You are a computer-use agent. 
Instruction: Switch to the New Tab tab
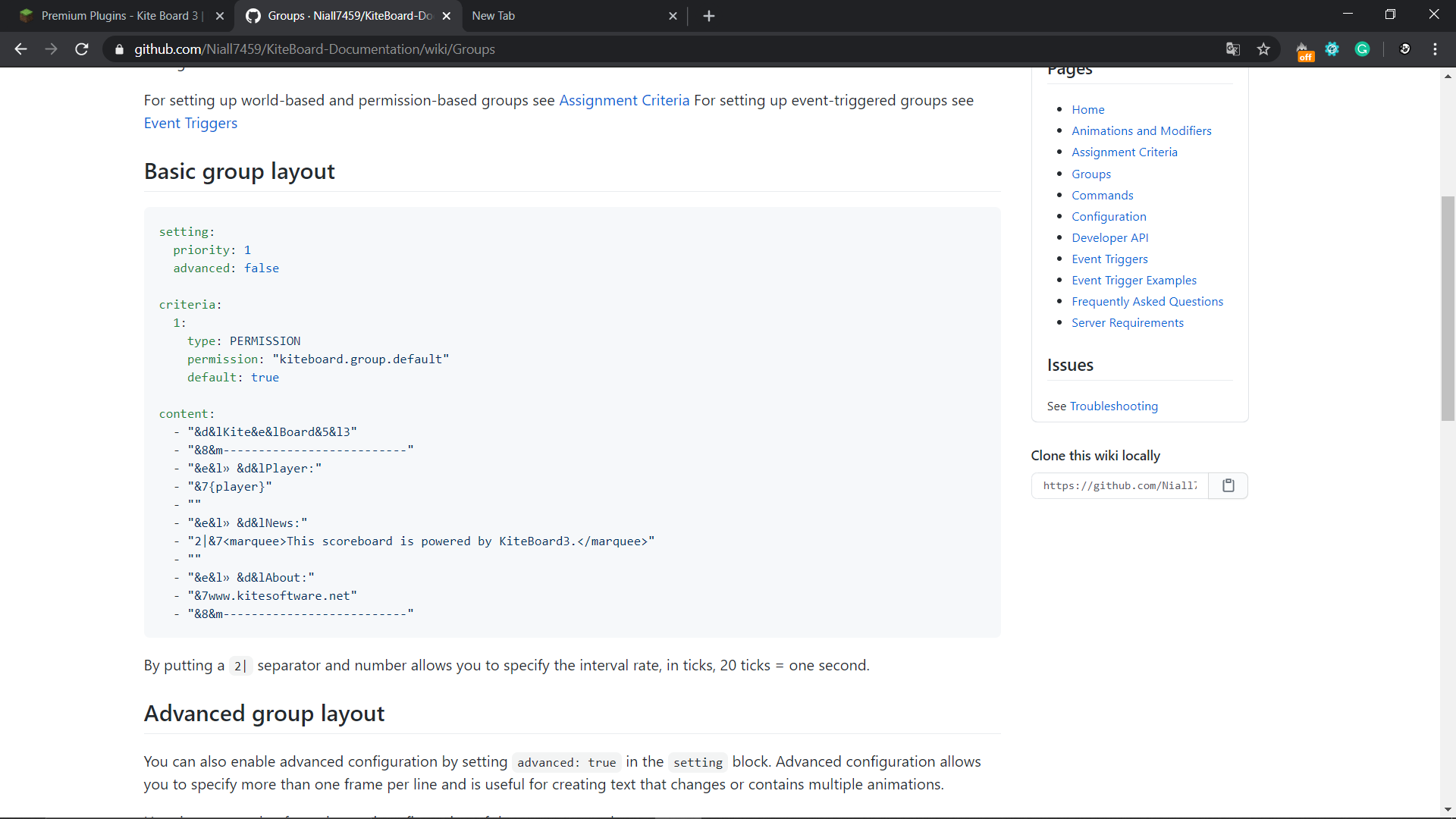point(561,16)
******
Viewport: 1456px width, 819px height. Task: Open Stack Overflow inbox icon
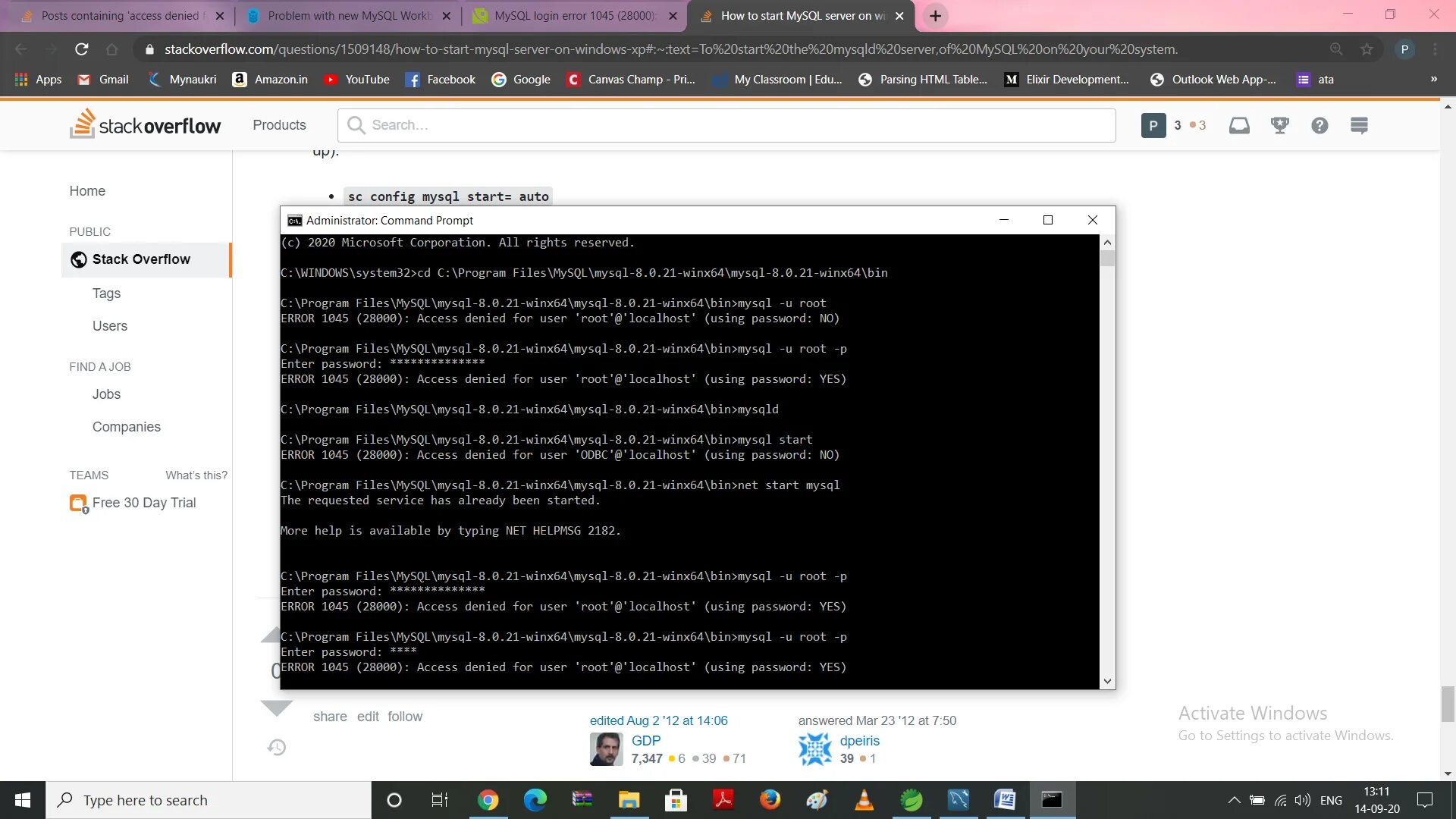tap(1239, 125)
******
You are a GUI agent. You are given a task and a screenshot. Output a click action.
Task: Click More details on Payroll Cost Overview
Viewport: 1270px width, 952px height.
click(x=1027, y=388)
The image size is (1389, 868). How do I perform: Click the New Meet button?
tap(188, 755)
******
*ACTIVITY*. What is the number of lines in this material that hold the string "agent"? Answer with that number only.

*WRITTEN ANSWER*. 2